**What is needed**:
Duplicate the records word for word, starting with the line that contains "Star the entry 姐妹们" and ending with the line that contains "will [918, 344].", both included.

================================

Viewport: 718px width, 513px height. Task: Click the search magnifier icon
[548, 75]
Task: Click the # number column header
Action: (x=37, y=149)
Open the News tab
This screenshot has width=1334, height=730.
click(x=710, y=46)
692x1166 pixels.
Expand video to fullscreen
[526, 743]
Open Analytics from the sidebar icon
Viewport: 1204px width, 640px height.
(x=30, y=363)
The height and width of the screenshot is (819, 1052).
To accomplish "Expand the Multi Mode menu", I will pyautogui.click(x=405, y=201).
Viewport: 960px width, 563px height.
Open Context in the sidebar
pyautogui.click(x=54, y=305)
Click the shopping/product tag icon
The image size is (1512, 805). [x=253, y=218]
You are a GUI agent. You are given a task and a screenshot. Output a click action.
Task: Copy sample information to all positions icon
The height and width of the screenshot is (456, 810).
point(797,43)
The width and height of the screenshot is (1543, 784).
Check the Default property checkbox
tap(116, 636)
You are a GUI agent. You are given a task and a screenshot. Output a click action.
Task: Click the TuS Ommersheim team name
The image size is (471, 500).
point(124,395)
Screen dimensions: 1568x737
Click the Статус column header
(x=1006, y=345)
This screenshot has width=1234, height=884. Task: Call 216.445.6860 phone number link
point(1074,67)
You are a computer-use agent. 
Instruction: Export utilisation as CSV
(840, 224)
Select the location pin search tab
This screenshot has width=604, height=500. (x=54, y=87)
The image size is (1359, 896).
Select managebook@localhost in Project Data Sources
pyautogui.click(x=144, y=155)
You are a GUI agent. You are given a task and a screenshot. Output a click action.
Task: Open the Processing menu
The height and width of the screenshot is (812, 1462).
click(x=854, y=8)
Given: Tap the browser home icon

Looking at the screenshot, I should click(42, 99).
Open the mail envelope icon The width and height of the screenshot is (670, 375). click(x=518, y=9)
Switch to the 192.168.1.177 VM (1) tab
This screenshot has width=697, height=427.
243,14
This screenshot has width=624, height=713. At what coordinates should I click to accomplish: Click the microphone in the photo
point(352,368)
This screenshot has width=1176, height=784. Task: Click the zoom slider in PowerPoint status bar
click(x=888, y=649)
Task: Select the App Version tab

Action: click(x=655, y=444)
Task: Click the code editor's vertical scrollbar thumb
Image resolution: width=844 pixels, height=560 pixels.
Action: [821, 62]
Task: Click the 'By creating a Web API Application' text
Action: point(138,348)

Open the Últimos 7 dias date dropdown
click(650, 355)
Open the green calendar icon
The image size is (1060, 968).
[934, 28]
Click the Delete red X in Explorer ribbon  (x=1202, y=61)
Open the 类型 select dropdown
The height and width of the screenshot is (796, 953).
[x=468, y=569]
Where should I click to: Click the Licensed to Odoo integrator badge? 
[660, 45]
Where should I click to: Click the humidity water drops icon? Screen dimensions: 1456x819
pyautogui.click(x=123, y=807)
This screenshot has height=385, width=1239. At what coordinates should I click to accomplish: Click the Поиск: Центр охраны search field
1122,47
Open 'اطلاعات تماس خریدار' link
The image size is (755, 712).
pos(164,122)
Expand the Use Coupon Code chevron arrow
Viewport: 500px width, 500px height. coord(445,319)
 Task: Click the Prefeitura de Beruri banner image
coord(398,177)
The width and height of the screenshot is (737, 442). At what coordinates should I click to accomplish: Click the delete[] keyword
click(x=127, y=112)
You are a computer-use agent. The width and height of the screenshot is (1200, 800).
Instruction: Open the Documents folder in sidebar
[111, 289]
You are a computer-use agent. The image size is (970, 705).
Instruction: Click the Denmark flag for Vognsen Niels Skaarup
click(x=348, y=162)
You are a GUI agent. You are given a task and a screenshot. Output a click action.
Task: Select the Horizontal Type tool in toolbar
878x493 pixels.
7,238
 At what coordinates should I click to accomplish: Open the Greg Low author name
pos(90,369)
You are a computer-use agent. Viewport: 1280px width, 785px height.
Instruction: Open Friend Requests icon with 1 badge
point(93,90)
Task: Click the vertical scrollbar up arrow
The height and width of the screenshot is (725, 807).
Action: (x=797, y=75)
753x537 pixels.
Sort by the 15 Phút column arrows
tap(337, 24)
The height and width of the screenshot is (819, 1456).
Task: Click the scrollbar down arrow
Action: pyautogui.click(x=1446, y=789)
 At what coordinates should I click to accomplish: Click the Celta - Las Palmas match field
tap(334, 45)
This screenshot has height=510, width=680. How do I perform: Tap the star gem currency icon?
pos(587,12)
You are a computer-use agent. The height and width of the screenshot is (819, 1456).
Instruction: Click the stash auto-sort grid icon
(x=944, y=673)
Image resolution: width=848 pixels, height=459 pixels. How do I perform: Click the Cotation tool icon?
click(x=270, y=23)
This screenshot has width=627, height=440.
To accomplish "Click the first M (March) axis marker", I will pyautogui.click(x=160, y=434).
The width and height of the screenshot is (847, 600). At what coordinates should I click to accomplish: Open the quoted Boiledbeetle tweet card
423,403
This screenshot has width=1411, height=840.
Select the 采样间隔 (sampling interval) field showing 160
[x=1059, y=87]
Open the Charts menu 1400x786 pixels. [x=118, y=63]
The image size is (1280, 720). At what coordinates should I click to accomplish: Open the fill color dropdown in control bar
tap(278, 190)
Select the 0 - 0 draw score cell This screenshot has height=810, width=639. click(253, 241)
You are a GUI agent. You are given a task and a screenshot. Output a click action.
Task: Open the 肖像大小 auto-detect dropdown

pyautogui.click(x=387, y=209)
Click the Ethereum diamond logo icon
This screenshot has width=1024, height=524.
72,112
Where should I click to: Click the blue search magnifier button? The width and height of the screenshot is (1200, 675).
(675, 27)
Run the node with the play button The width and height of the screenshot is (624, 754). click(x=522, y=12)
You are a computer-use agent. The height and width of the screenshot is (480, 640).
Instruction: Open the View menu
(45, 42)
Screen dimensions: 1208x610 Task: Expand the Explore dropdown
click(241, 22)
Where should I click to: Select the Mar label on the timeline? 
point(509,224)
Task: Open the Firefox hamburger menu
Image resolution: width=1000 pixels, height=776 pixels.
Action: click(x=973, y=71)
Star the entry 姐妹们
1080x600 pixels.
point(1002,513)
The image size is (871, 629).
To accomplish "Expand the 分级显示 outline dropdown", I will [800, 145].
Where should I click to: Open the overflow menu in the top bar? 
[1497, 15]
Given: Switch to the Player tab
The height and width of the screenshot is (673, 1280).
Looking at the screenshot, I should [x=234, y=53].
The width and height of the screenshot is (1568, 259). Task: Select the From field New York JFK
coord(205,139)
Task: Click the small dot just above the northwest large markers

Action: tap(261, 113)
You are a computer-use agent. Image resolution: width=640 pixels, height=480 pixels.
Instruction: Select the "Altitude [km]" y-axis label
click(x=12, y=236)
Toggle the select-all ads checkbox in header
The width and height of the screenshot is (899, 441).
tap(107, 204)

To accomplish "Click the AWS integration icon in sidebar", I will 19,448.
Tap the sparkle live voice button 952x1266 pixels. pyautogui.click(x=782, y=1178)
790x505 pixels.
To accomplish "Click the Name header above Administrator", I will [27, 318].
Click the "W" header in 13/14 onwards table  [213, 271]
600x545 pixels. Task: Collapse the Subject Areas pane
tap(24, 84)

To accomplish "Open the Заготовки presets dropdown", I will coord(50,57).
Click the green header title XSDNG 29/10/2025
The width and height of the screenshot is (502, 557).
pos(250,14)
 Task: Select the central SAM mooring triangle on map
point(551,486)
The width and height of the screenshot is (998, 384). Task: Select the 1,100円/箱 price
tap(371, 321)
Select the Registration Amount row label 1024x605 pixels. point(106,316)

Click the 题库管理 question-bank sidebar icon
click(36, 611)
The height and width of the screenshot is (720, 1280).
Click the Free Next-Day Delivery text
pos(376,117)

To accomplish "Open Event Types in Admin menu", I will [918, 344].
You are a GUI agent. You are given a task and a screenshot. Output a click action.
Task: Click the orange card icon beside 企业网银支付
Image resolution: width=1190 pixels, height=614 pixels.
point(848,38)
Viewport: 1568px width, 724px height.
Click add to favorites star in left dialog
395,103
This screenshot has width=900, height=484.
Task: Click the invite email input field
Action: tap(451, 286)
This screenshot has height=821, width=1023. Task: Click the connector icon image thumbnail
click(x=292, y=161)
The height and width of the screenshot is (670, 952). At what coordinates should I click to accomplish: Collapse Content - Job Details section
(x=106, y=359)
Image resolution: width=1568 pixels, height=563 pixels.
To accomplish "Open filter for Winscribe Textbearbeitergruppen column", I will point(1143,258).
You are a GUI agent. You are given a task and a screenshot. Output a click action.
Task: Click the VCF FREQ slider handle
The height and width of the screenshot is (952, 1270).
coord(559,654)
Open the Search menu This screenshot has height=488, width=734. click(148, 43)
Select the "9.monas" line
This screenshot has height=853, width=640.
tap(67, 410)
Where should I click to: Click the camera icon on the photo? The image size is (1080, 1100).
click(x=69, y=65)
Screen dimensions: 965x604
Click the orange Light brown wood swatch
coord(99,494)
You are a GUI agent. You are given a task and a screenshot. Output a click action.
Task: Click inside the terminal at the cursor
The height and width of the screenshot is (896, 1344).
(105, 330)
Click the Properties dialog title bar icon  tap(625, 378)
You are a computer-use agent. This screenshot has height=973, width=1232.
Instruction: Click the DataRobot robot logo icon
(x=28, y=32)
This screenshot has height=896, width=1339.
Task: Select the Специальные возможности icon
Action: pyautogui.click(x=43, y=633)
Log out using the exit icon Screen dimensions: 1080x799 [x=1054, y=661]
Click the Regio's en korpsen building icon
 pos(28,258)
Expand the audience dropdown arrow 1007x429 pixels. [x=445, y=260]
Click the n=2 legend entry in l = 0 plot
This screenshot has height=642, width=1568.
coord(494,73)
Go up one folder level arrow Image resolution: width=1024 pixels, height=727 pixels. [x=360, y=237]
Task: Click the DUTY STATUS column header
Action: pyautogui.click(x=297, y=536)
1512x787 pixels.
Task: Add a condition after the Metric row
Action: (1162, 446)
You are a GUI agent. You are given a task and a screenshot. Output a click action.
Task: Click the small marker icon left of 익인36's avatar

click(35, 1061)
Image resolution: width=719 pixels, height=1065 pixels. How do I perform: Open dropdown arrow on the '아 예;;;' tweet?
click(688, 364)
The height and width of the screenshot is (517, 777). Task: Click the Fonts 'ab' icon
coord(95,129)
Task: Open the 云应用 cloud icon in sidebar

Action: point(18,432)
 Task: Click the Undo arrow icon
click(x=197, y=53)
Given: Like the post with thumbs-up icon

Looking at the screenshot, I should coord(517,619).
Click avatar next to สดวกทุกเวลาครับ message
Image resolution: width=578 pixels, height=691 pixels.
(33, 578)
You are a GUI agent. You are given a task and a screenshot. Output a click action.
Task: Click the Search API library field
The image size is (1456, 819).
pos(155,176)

================================

**Answer to the task**:
Star the entry 姐妹们
1080x600 pixels.
point(1002,513)
The image size is (871, 629).
To accomplish "Expand the 分级显示 outline dropdown", I will [800, 145].
Where should I click to: Open the overflow menu in the top bar? 
[1497, 15]
Given: Switch to the Player tab
The height and width of the screenshot is (673, 1280).
Looking at the screenshot, I should [x=234, y=53].
The width and height of the screenshot is (1568, 259). Task: Select the From field New York JFK
coord(205,139)
Task: Click the small dot just above the northwest large markers

Action: tap(261, 113)
You are a computer-use agent. Image resolution: width=640 pixels, height=480 pixels.
Instruction: Select the "Altitude [km]" y-axis label
click(x=12, y=236)
Toggle the select-all ads checkbox in header
The width and height of the screenshot is (899, 441).
tap(107, 204)

To accomplish "Click the AWS integration icon in sidebar", I will 19,448.
Tap the sparkle live voice button 952x1266 pixels. pyautogui.click(x=782, y=1178)
790x505 pixels.
To accomplish "Click the Name header above Administrator", I will [27, 318].
Click the "W" header in 13/14 onwards table  [213, 271]
600x545 pixels. Task: Collapse the Subject Areas pane
tap(24, 84)

To accomplish "Open the Заготовки presets dropdown", I will coord(50,57).
Click the green header title XSDNG 29/10/2025
The width and height of the screenshot is (502, 557).
pos(250,14)
 Task: Select the central SAM mooring triangle on map
point(551,486)
The width and height of the screenshot is (998, 384). Task: Select the 1,100円/箱 price
tap(371, 321)
Select the Registration Amount row label 1024x605 pixels. point(106,316)

Click the 题库管理 question-bank sidebar icon
click(36, 611)
The height and width of the screenshot is (720, 1280).
Click the Free Next-Day Delivery text
pos(376,117)

To accomplish "Open Event Types in Admin menu", I will [918, 344].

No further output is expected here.